Revenons à nos annonces de plateformes (techniques) ouvertes. Ces bases techniques ne sont pas nouvelles pour l’industrie auto, qui, depuis des décennies, mutualisent de nombreux sous-ensembles et organes techniques entre constructeurs concurrents. Pour engager la 3ème voie, il est nécessaire d’aller bien plus loin…

  • Considérer cette base roulante et les sous-éléments du VE (moteur, batterie, BMS, …) comme des commodités pour accélérer la standardisation des composants et surtout des interfaces,
  • Faire le deuil d’une démarché planifiée pour atteindre un objectif fixé par le seul constructeur,
  • Inviter d’autres acteurs à venir innover sur sa plateforme technique en ouvrant, documentant les interfaces au maximum et en réduisant au maximum les barrières à l’entrée, donc changer de posture pour accueillir l’inconnu ; Sinon vous resterez seul avec votre plateforme. Si Microsoft a acheté 7.5 Md$ les communautés RedHat, c’est avant tout pour intégrer ce changement culturel,
  • Intégrer aux développements de l’objet roulant « automobile » la mise en œuvre de la plateforme numérique « sœur ». Comme le smartphone n’est rien sans GooglePlay / iTunes, les VE serviciels sont à designer en même temps que les plateformes numériques. Concrètement, Uber va intégrer des Vélos Jump à sa plateforme (numérique) et pour cela a re-conçu le design des vélos pour améliorer leur intégration et le service.

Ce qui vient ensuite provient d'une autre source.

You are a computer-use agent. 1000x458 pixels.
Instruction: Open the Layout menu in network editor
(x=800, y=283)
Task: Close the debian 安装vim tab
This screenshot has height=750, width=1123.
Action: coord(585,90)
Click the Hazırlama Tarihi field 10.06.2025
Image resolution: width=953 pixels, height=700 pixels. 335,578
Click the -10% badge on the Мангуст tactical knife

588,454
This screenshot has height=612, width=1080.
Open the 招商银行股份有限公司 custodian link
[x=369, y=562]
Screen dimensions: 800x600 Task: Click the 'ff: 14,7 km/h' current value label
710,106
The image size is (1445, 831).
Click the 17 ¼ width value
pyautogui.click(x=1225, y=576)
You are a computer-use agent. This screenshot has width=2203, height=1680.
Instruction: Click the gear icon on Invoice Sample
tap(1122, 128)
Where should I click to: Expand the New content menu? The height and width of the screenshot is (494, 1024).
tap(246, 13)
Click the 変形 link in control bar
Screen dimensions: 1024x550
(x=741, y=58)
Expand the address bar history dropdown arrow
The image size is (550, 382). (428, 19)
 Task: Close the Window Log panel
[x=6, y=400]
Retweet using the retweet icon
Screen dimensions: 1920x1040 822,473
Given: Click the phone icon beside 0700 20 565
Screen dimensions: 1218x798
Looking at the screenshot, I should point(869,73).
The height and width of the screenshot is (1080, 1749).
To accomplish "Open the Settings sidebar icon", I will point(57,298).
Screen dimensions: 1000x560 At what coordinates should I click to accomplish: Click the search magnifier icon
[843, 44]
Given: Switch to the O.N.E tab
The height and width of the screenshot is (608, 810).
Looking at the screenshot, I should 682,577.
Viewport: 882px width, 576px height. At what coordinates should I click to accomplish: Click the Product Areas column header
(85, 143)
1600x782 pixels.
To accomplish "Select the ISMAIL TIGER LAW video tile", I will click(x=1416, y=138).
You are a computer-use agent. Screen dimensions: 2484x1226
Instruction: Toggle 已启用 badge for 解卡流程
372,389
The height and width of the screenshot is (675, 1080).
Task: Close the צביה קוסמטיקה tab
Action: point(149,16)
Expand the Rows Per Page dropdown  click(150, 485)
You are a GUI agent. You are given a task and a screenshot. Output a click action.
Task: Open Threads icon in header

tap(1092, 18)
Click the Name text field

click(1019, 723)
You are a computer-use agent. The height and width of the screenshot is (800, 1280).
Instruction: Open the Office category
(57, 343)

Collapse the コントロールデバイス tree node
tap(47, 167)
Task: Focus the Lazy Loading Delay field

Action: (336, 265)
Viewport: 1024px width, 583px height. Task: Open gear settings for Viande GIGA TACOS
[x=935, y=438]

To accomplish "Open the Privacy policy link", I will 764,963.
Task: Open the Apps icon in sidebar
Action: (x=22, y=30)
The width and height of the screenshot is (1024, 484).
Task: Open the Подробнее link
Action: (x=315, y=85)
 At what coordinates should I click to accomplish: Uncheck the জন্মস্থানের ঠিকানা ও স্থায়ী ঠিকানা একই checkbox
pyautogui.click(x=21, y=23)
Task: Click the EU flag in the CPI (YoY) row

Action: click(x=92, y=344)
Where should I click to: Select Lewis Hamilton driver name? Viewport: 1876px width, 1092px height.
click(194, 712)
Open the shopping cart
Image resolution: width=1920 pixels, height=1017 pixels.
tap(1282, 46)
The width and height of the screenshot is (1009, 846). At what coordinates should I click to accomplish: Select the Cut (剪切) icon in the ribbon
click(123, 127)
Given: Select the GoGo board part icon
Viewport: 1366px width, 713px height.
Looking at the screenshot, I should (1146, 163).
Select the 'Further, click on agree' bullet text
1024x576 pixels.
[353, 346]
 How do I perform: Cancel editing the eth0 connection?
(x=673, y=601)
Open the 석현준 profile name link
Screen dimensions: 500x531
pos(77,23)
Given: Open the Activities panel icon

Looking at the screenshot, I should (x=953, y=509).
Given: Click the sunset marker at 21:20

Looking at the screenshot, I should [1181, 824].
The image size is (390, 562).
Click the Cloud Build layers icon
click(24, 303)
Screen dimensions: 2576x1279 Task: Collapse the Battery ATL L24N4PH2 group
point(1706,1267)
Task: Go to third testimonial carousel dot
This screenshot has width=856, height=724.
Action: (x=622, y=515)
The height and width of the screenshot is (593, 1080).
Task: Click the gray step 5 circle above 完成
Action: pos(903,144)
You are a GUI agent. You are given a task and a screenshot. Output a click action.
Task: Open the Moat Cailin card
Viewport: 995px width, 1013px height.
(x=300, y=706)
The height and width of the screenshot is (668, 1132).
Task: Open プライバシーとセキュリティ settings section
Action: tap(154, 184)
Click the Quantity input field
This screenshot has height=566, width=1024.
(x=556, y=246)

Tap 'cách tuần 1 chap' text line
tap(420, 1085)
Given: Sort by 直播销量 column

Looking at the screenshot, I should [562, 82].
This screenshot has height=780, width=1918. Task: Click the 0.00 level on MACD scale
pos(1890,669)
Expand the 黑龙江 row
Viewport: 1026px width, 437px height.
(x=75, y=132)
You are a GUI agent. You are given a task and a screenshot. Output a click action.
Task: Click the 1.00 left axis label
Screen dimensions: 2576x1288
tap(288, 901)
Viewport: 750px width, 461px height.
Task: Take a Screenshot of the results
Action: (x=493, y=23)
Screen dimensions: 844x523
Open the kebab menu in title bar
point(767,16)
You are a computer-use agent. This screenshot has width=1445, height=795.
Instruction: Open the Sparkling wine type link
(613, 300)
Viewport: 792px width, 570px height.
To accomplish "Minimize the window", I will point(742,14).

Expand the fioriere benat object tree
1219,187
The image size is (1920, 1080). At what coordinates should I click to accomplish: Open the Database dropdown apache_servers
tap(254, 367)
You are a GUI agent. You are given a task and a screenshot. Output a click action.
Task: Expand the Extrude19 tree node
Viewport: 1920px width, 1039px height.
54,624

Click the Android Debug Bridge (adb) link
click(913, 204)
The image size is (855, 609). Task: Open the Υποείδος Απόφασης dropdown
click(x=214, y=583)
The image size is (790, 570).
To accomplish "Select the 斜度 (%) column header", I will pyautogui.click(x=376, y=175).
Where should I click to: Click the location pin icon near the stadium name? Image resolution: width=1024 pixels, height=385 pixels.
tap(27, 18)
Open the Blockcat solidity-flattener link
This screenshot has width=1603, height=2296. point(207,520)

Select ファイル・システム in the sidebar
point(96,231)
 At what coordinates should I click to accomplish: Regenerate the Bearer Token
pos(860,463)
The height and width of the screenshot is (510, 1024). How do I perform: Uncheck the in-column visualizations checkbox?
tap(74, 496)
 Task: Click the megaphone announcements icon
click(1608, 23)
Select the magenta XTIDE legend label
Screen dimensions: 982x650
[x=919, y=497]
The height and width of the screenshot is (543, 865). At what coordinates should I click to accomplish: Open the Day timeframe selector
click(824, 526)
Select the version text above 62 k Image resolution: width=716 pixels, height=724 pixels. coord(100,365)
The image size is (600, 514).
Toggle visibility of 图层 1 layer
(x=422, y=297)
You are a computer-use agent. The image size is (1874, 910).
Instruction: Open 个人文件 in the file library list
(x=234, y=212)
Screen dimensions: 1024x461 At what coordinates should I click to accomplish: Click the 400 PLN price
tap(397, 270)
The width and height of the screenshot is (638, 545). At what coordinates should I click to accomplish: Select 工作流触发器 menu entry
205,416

Pourquoi ce n’est pas un détail ?

En se centrant sur le créneau des VE lourdes et chères, les constructeurs ralentissent la mise en œuvre d’actions de la part des collectivités et ouvrent la porte à de nouveaux acteurs sur le bas de gamme.

  • Du côté des collectivités, puisque les VE restent réservés à des clients aisés, ces dernières n’ont pas de possibilité de restreindre l’accès « puisqu’il n’existe pas d’alternative à des prix abordables ». Si des options de VE à bas prix devenaient disponibles, cela légitimerait la mise en œuvre de contraintes.
  • En choisissant de s’écarter du bas de gamme, les constructeurs européens poursuivent la tendance de montée en gamme initiée il y a des décennies pour tous se battre sur le même segment, certes à haute valeur ajoutée mais limité. Ceci a été analysé et décrit par C.Christensen dans le dilemme de l’innovateur. Dans ce cas, l’entrée de gamme est un champ libre pour de nouveaux acteurs. Les VE chinois sont les parfaits candidats, soit vendus directement, soit intégrés dans des services comme des vélos ou des trottinettes.

En résumé cette posture très conservatrice, dans un environnement qui ouvre de nouvelles opportunités, a des conséquences lourdes en matière d’évolution des mobilités quotidiennes bien au-delà de l’automobile telle que nous la connaissons, en matière de nouvelles compétences et nouveaux services et bien sûr en matière de performances environnementales et énergétiques.